# Leveling Your Rv At Campsite



## Gr8daggett (Oct 19, 2011)

Just looking for general opinions. I was watching a video from Pete's RV about leveling your TT at a campsite.
They ran the slide out first ... then put the wheels on blocks as needed to level side to side.
Is that what most people do? Slide out first?


----------



## 1coolhall (Mar 5, 2014)

Gr8daggett said:


> Just looking for general opinions. I was watching a video from Pete's RV about leveling your TT at a campsite.
> They ran the slide out first ... then put the wheels on blocks as needed to level side to side.
> Is that what most people do? Slide out first?


I have a rear slide. i cant speak for the auto slides on the sides. but i always level the tt first. the slide dosent work as well when it is unlevel.i believe the owners manual would talk about this.unless the slide ways so much it will affect the level,but i kind of dought it.you could try it and see.


----------



## Oregon_Camper (Sep 13, 2004)

While connected to truck, we get trailer to known angle (this takes a few times to learn where you need to be)...then we unhook and level front-to-back. Then finally, we extend the 2 LARGE slides on the drivers side.

Knowing where to have the trailer angled is key...it will move as you slide out the slide(s).

I wouldn't want to adjust the side-to-side leveling while the slides are out.


----------



## Jewellfamily (Sep 25, 2010)

Oregon_Camper said:


> While connected to truck, we get trailer to known angle (this takes a few times to learn where you need to be)...then we unhook and level front-to-back. Then finally, we extend the 2 LARGE slides on the drivers side.

• _Collected data_

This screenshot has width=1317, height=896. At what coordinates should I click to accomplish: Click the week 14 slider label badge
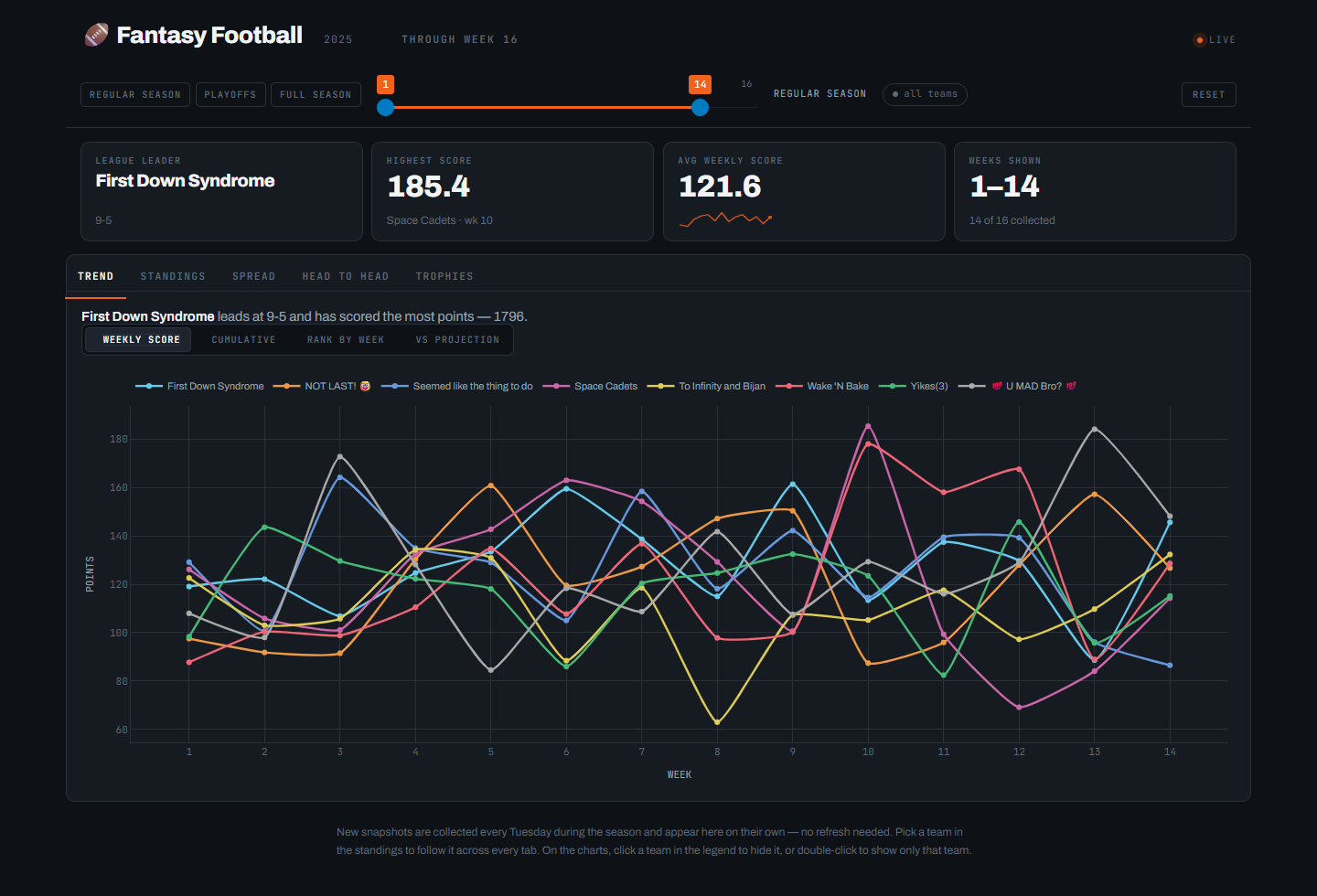[700, 84]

• _Task instructions_
- 1) In the thread on leveling an RV at a campsite, how many large slides does Oregon_Camper extend, and on which side?
- 2) Continue the thread on leveling an RV at a campsite from where it stops.

• _Expected responses_
- 1) Two, on the driver's side.

- 2)
> 
> Knowing where to have the trailer angled is key...it will move as you slide out the slide(s).
> 
> I wouldn't want to adjust the side-to-side leveling while the slides are out.


I do the same. I level side to side maybe a 1/4 to 1/3 bubble off of dead center side to side (towards the slides), unhook, level front to back, and set all of the stabilizers. When I run the slides out, its comes right on the bubble, then re-snug the stabilizers.


----------



## CamperAndy (Aug 26, 2004)

For a trailer with a single side slide.

Lever Side to Side, I prefer to have perfect level but shy towards curbside high (slide side low).
Unhook.
Level Front to Back with a very slight nose up.
Set stabilizers, contact plus 1 turn.
Put out slide.
This normally results in roof drainage to the back drivers side of the trailer.

I would never try to mess with side to side level with the slide out first.


----------



## Gr8daggett (Oct 19, 2011)

Many Thanks everyone. I thought it was kinda odd putting the slide out first.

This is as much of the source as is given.